2,325 submissions were received: 774 from parents and caregivers, 859 from people working in ECE, 107 from service providers and 61 from other groups with 524 long-form written submissions. This is a massive response and shows a strong level of engagement among the sector, and parents and caregivers wanting the best for their children.
The Early Childhood Council’s verdict through this process is that over-regulation is a lot worse than first realised. ECC’s submission asks simple questions about ECE-specific regulations - are they effective, do they create new problems by conflicting with other regulations and can the burden they place on providers be justified by their outcomes?
“The ECE regulatory framework has been allowed to become dysfunctional to the point of absurdity in so many areas.

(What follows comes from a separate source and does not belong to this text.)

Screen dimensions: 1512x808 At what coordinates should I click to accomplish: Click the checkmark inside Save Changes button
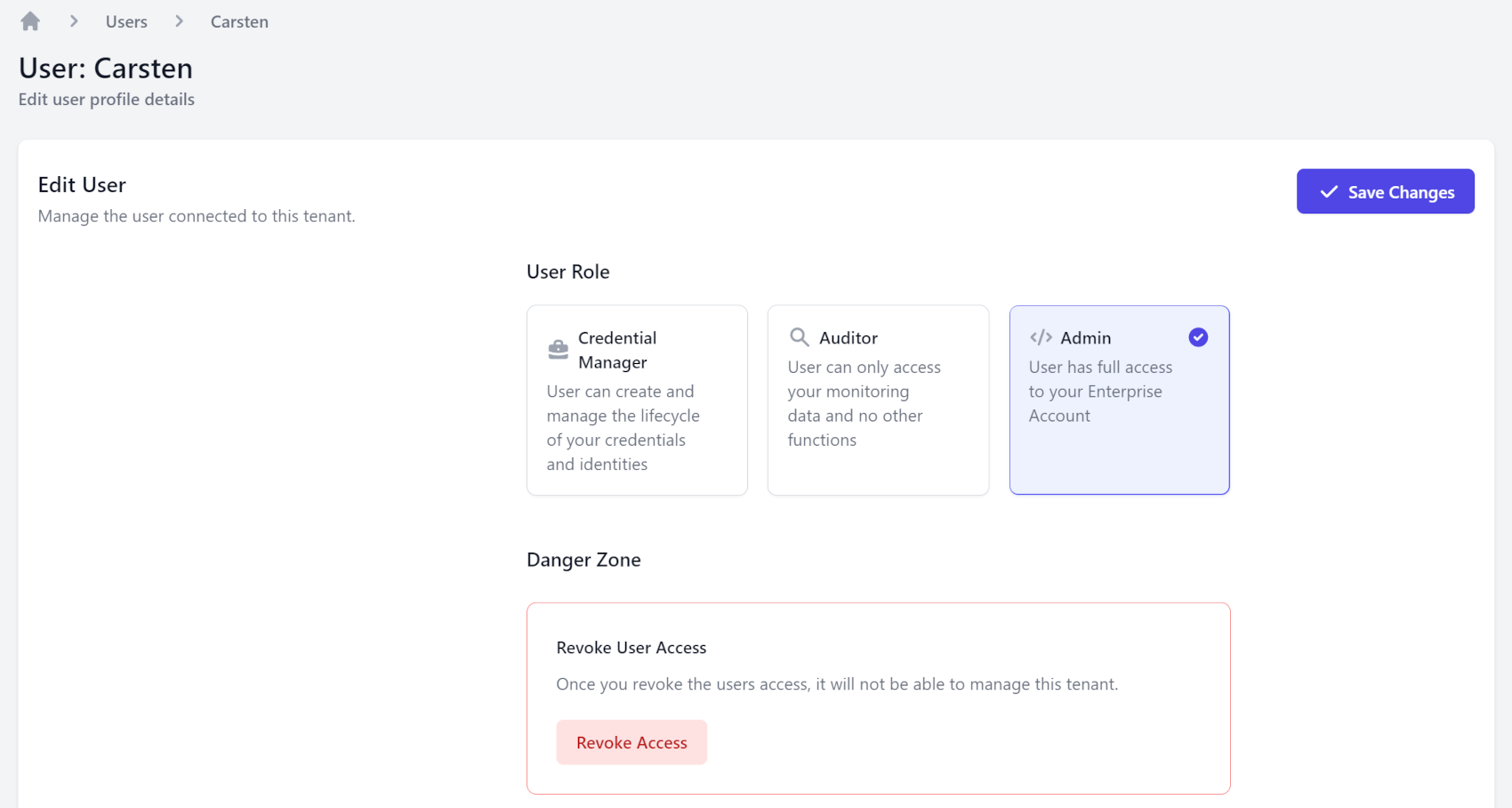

Standards that aren’t clear or never worked, because they were designed without sector engagement or were a solution in search of a problem, need to go,” said Early Childhood Council CEO Simon Laube.

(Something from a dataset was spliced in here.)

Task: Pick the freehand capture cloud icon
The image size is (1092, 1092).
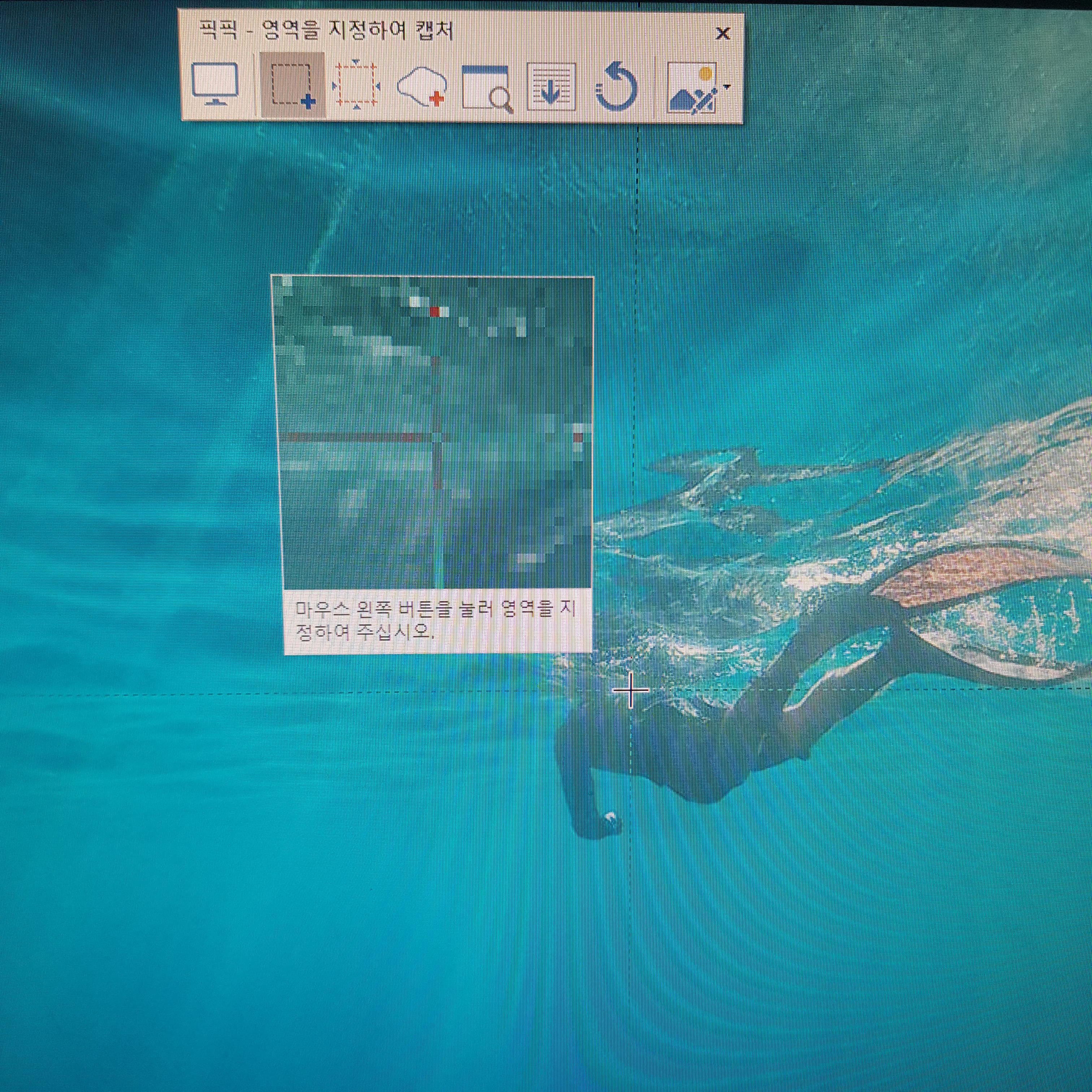Action: tap(421, 86)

ECC has made the following key recommendations in their submission:
- ECE providers need more flexibility in how they operate, enabling more innovation to meet parent demand for ECE without having to increase fees. That’s not currently possible under current conditions imposed on childcare hours that aren’t funded by the government. There has to be a limit to the number of educational hours a child receives in a day before the benefits of high quality education start to provide diminishing returns. We can keep our unified education and care system in New Zealand, but parents need more affordable options too, so more children can participate in quality ECE and services can be more efficient
- Existing licence-based regulations should be refined and kept for licensing only, with a new and more streamlined monitoring model for services once they are operating.
“Our current approach is blunt and holding us back. It’s like forcing any person who makes a traffic violation re-sit their learner licence, restricted and full – it’s the wrong approach, when timely and more effective intervention would serve children better,” said Simon Laube
The ECC says the regulatory burden is a major challenge facing the sector, alongside the fundamentally flawed Pay Parity policies where teacher salaries are under-funded by government.

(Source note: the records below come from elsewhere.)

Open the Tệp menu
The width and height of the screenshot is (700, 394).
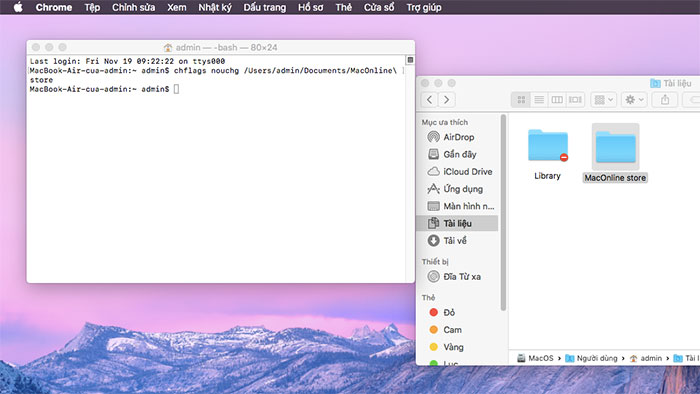(x=92, y=7)
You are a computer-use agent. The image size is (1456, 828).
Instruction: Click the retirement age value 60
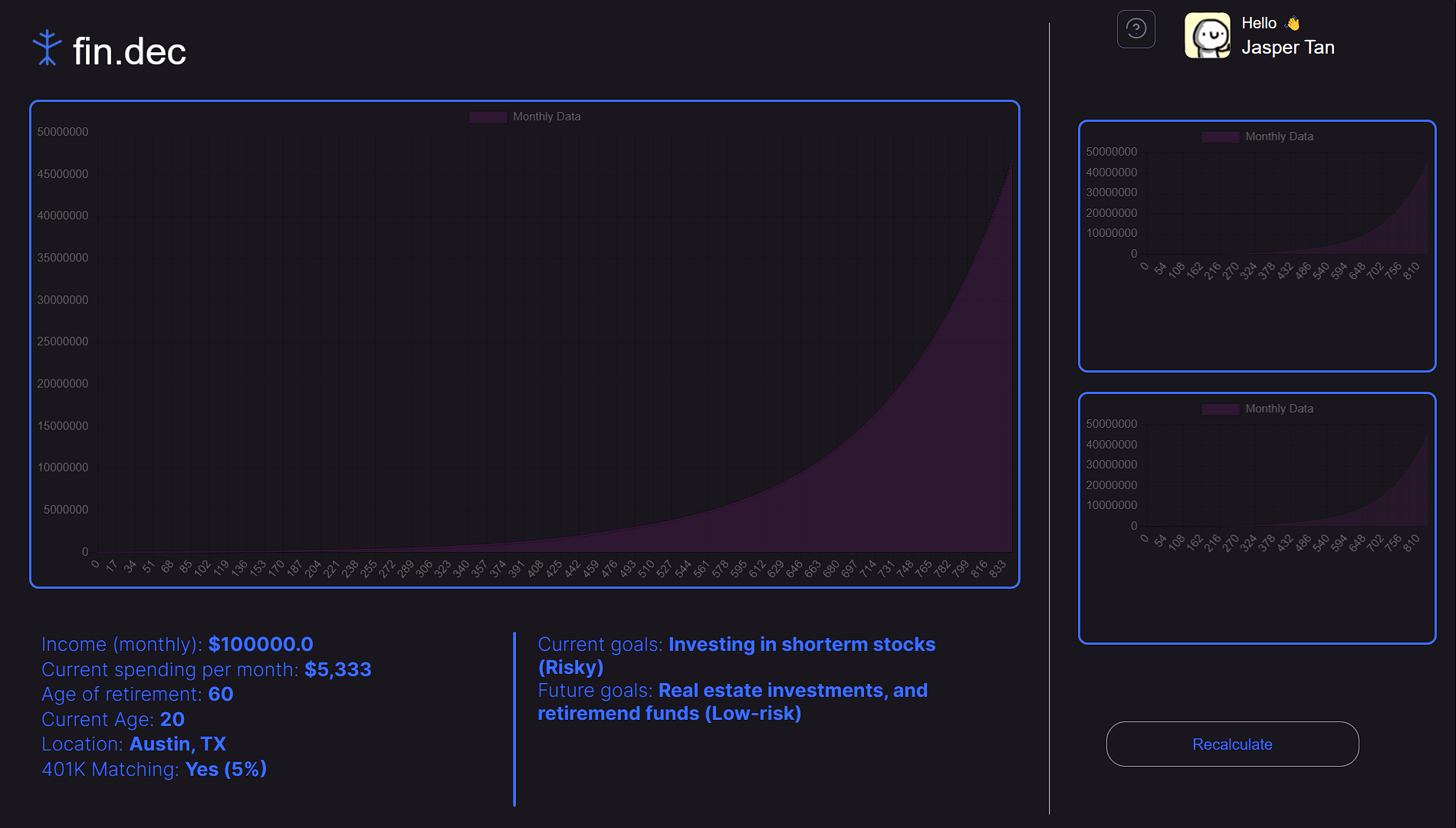tap(220, 695)

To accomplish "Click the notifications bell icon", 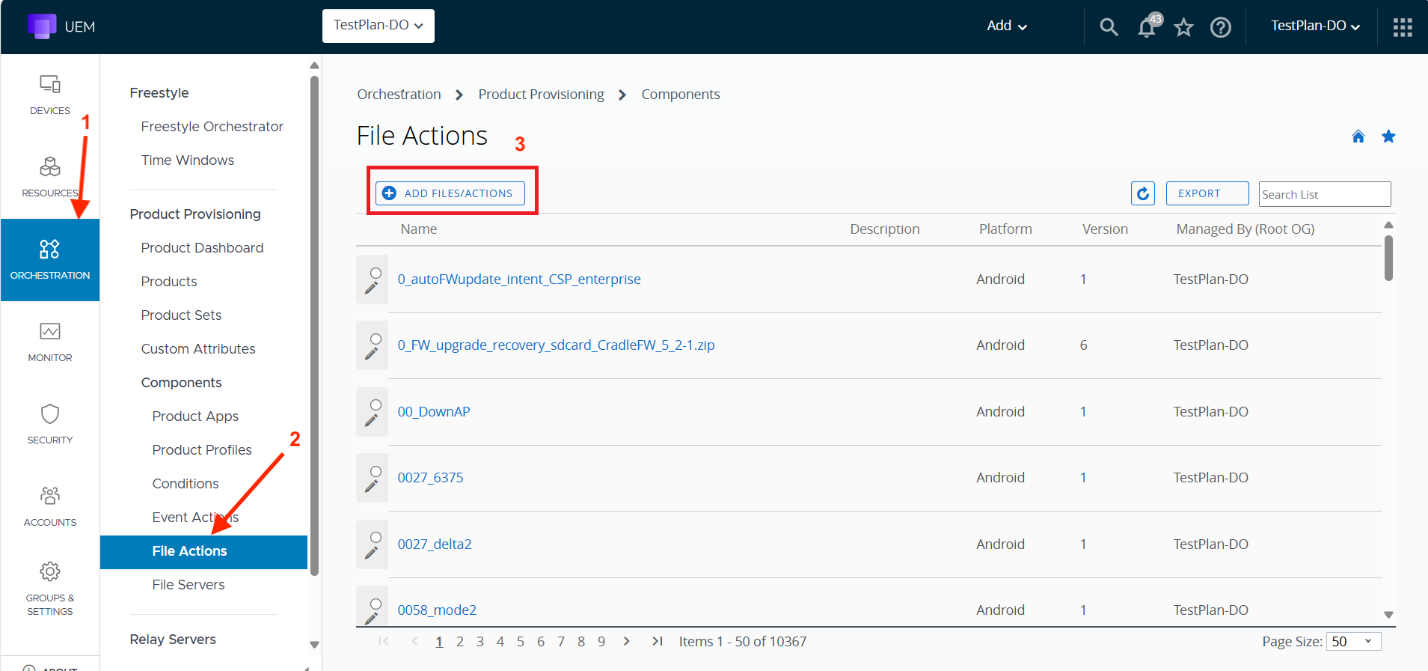I will pos(1147,27).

It remains to be seen how the regulation review will affect the range of challenges facing ECE, while details of the funding review remain unclear, nearly a year after the 2023 General Election.
Leaders in the sector are almost too scared to ask for increased funding because we’re told the country can’t afford it, yet we all know the return on this ECE investment would more than justify it. The problems in ECE start with regulation, but fixing them will only go so far with the flawed funding model we have now.”
“We need to sort out the failures in our ECE system for our children, we owe it to them. It’s disgraceful that the current situation means more and more children miss out on a quality ECE experience. It will take time, but we must now fix the difficult problems that have held our sector back for years,” said Simon Laube.